§ **What the task asks**:
Can you quote the article on Stargate Universe's cancellation word for word, from "As usual, it" up to and including "its accidental crew."?

Ming-Na and Robert Carlyle in Stargate Universe, which will end after it completes its second season.
While it will air the balance of season 2 on schedule, Syfy has decided to not renew Stargate Universe for a third season. The series has 10 episodes remaining in its second season and Syfy will air these episodes as planned next Spring.
As usual, it boiled down to the numbers for Syfy, which is a unit of NBC Universal. Stargate Universe has recently averaged a 0.5 in 18-49, below the averages for the Syfy series that have been renewed.
Creators Robert C. Cooper and Brad Wright had planned a loose, five-year storyline for the series, starting with initial stories about simple survival -- progressing into more adrenaline-fueled conflicts first from home-galaxy enemies (the Lucian Alliance) followed by more alien threats in their own far-distant locale. Possibly, Syfy has lowered the axe now rather than later, so that the creative team can do what retooling is still possible to provide a partial resolution for the Destiny and its accidental crew.

§ **Dataset excerpt**:

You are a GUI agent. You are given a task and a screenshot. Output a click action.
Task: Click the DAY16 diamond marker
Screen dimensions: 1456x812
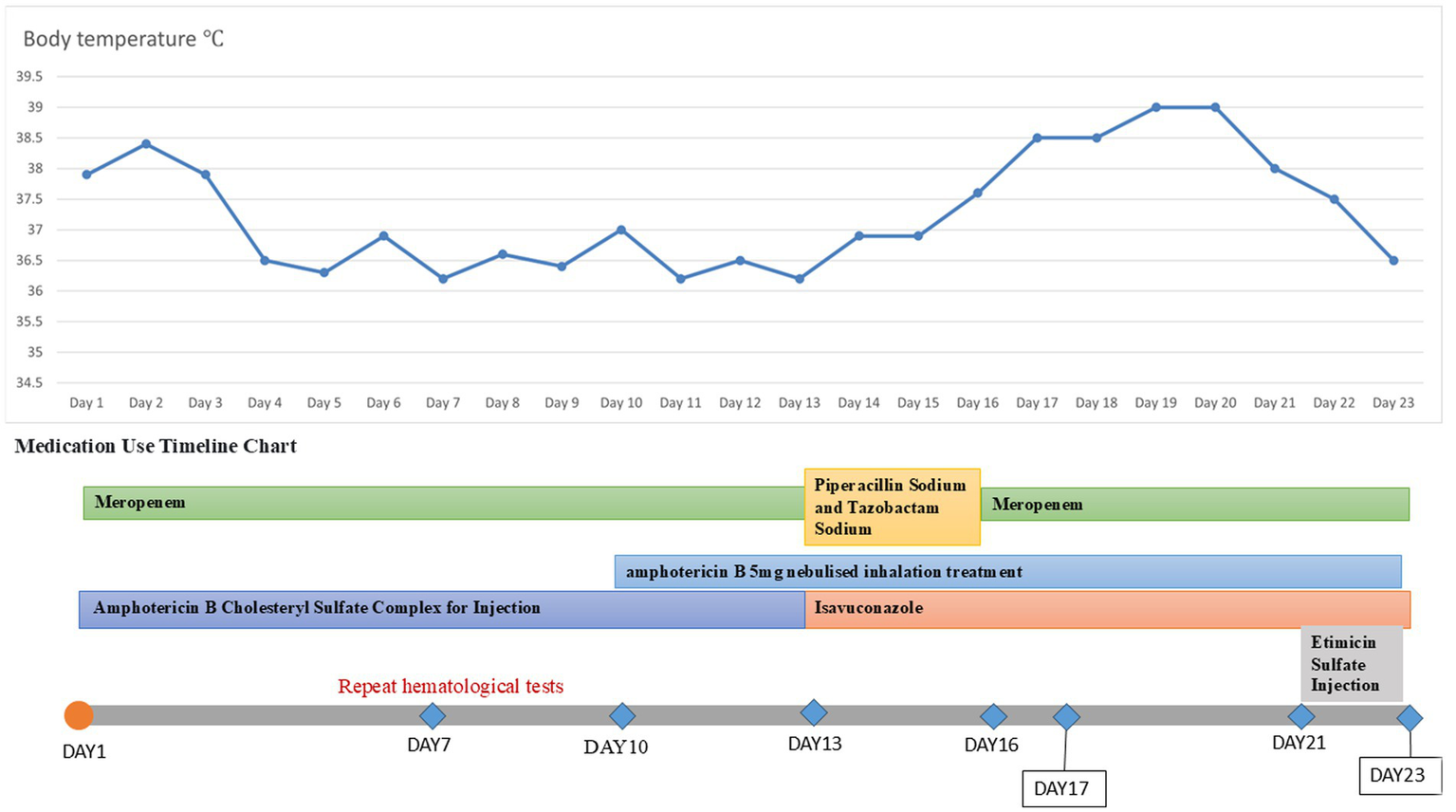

§ **Exercise result**:
As usual, it boiled down to the numbers for Syfy, which is a unit of NBC Universal. Stargate Universe has recently averaged a 0.5 in 18-49, below the averages for the Syfy series that have been renewed.
Creators Robert C. Cooper and Brad Wright had planned a loose, five-year storyline for the series, starting with initial stories about simple survival -- progressing into more adrenaline-fueled conflicts first from home-galaxy enemies (the Lucian Alliance) followed by more alien threats in their own far-distant locale. Possibly, Syfy has lowered the axe now rather than later, so that the creative team can do what retooling is still possible to provide a partial resolution for the Destiny and its accidental crew.